9. Les Reliques des Fondateurs


- Asseyez-vous, ça risque d’être un peu long, suggéra Astrid avec un sourire.


Kelly n’obéit pas tout de suite ; la précédente sortie d’Astrid l’avait si estomaquée qu’elle resta clouée sur place un bref instant. Un bain de minuit avec le Mégamorphe du Jura ? Comment pouvait-on projeter une horreur pareille ? Elle échangea un regard édifié avec John et Naomi, lesquels avaient l’air d’envisager, comme elle, de prendre leurs jambes à leur cou. En face d’eux, Pavel s’était assis sur son fauteuil attitré, au centre de la pièce, et Peter s’était adossé contre le mur. Naomi, John et Kelly finirent par se poser sur un des canapés, mal assurés. Astrid s’approcha d’une étagère, qu’elle tapota distraitement de ses doigts fins. Elle s’éclaircit la gorge et déclara :


- Avant toute chose : vous avez largement mérité de savoir ce qu’on sait sur les Reliques des Fondateurs. Mais d’ailleurs, les Fondateurs… qu’est-ce que vous savez d’eux, très exactement ?


- Euh… les deux-trois trucs dont nous a parlé de Jar Jar Binns… répondit péniblement John.
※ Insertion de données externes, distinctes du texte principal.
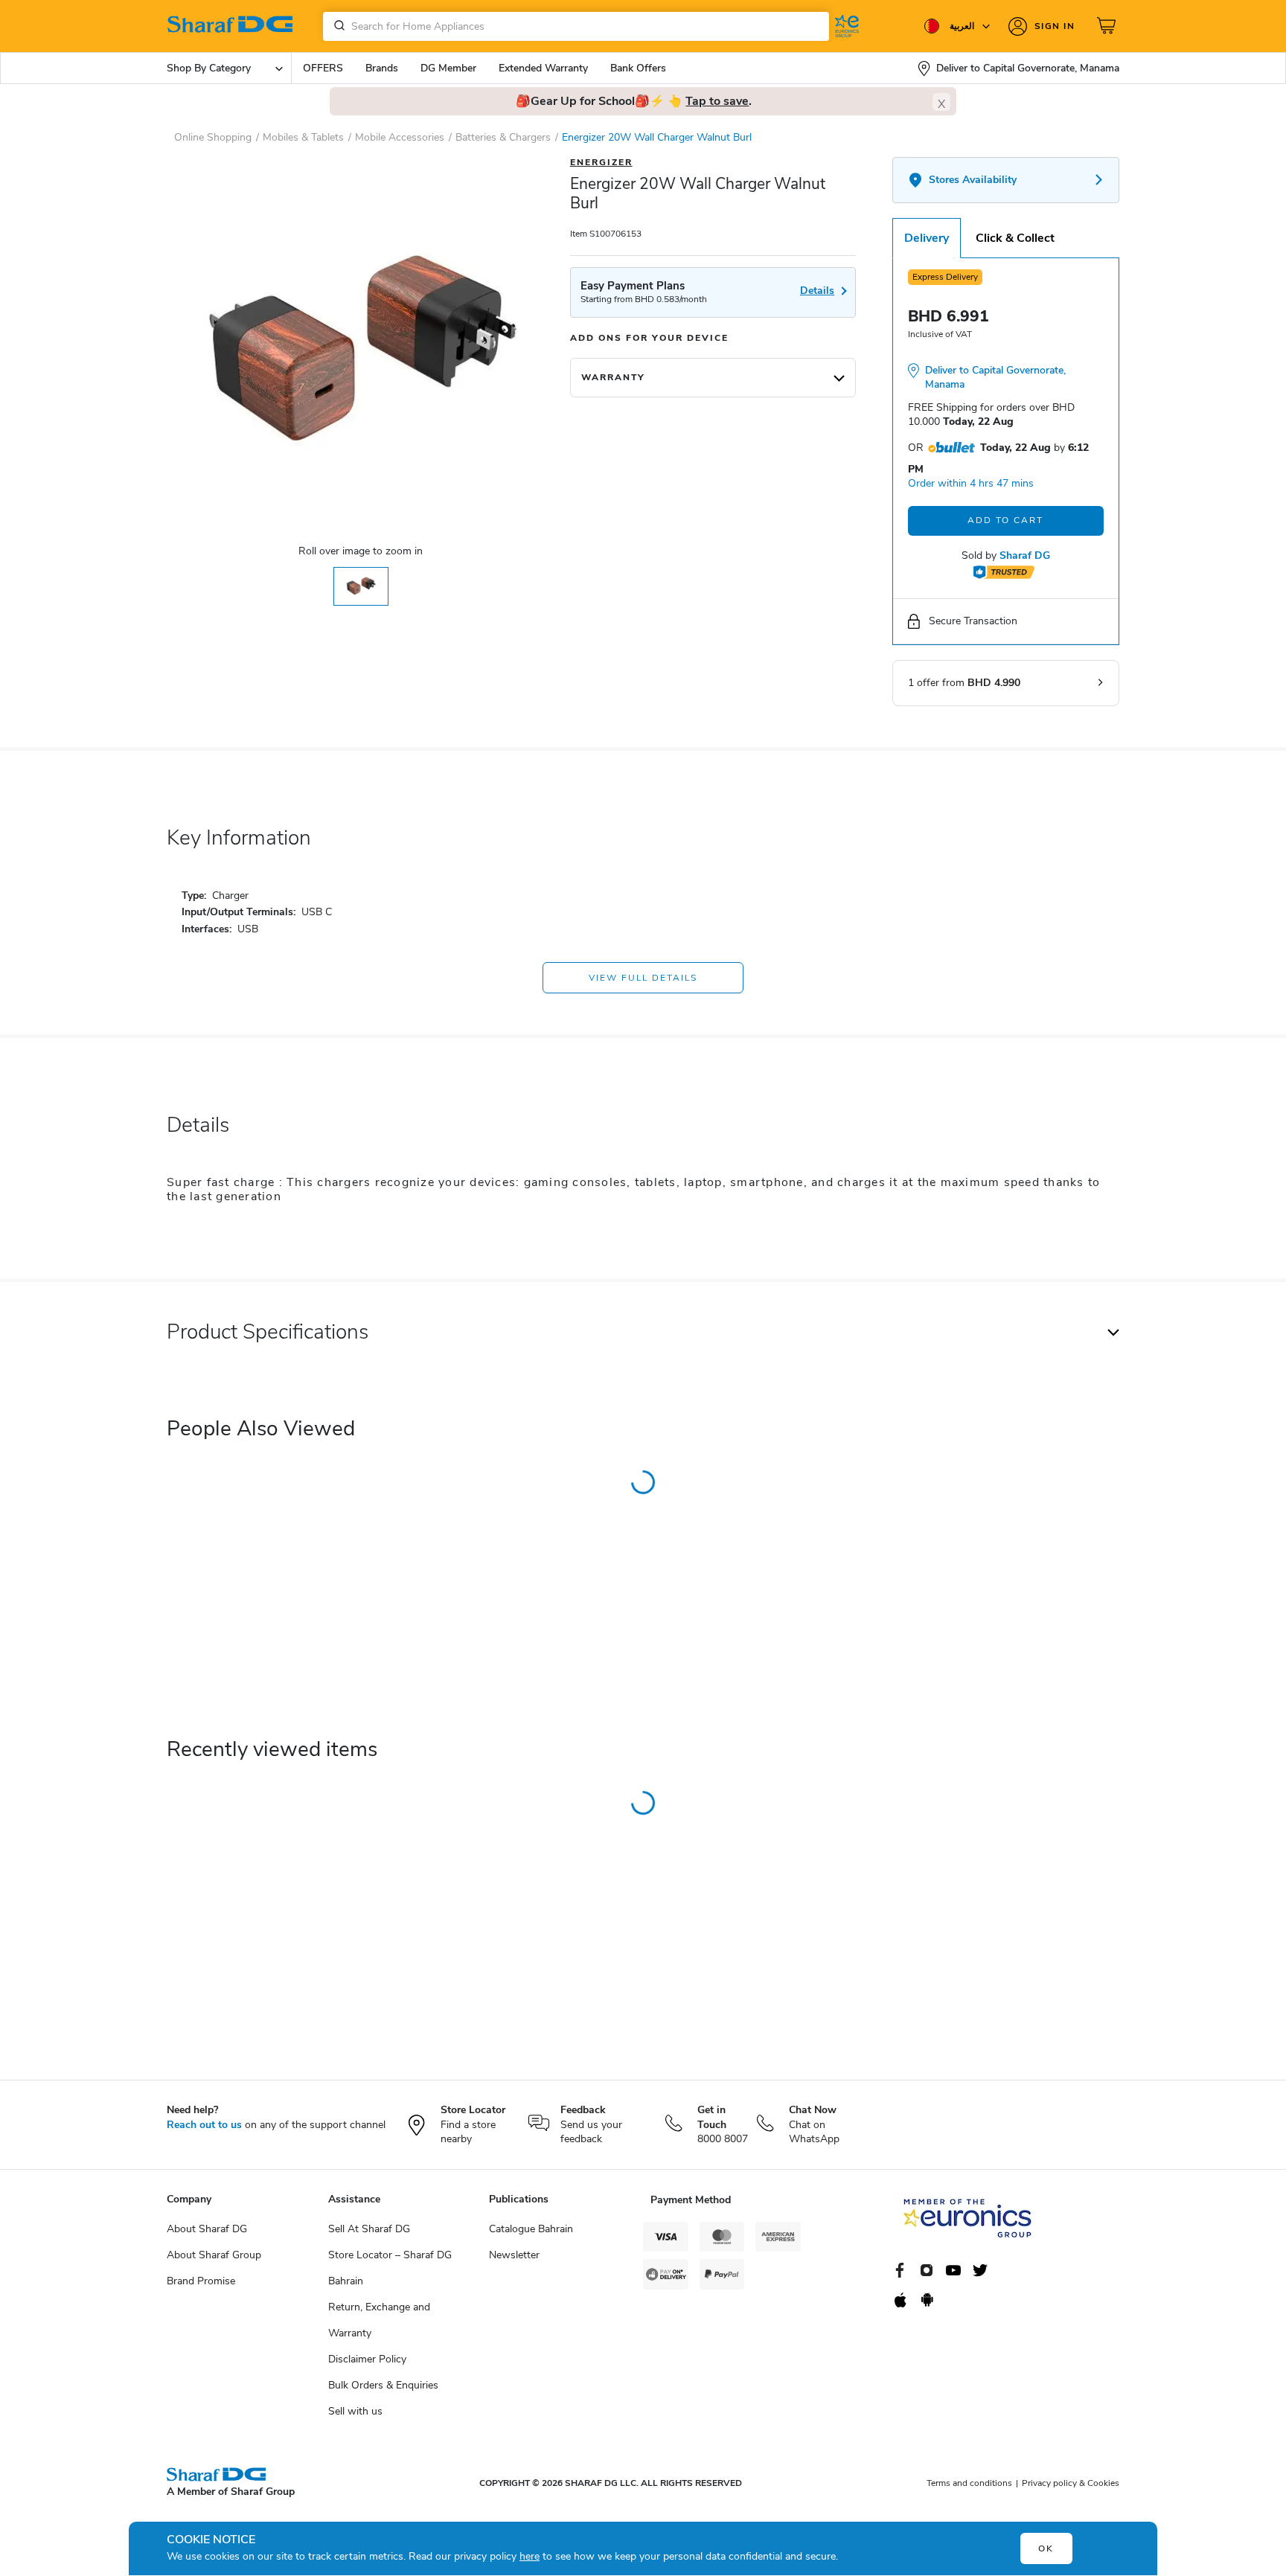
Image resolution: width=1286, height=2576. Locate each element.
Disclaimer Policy (367, 2359)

- Et naturellement, vous ne vous souvenez de rien, compléta Peter avec un sourire désabusé. Bon, pour faire court…


- Ah mais non ! intervint aussitôt Naomi. Moi je me souviens : Bernardo Curcumo, le père de Dragondebronze, était le plus âgé. C’était un sorcier portugais, et il est celui qui a réuni tous les fondateurs et qui a trouvé un endroit où bâtir la forteresse de Lettockar ; il était professeur de Gestion de Bestioles. Imène Lalaoud, la berbère fondatrice de Becdeperroquet, était une virtuose des sorts et des potions. Elle a donné son nom à sa maison à cause d’une malédiction qui l’obligeait à répéter ce que ses interlocuteurs disaient à chaque fois qu’elle voulait parler. Et en plus, elle était hyperpolyglotte, elle parlait une cinquantaine de langues. Même que c’est elle qui a bâti le Sortilège Traducteur. Philippe Gilluc, le français, a fondé la maison PatrickSébastos après avoir vu dans le futur – car il était voyant – un saltimbanque qui l’a beaucoup amusé. Et puis, il y a Augousto Scravoiseux, le fou de la bande. Il enseignait la métamorphose à Lettockar, parce qu’il était avide d’expériences d’hybridation ; c’est même lui qui a peuplé la Forêt Déconseillée avec ses sujets d’étude. Sa création la plus célèbre étant un mélange entre une oryx et un ornithorynque, d’où le nom de sa maison. Je me demande d’ailleurs comment il a fait, au XIIIe siècle on n’avait pas encore découvert l’Australie.


La Cour des mirages fut frappée d’un silence abasourdi. Naomi avait récité cela très vite, sans hésitations. Les trois chefs de l’OASIS étaient si impressionnés que Kelly faillit en rire.


- Et bien… excellent, Naomi, excellent, tu n’as pas volé ta réputation, reconnut Peter.


Naomi rougit de plaisir.


- Mais il y a encore bien des choses que tu ne sais pas, ajouta Pavel. Par exemple, comment Curcumo faisait pour trouver les autres fondateurs, ou bien l’endroit idéal pour construire un château secret… tout ce qu’il voulait, en fait.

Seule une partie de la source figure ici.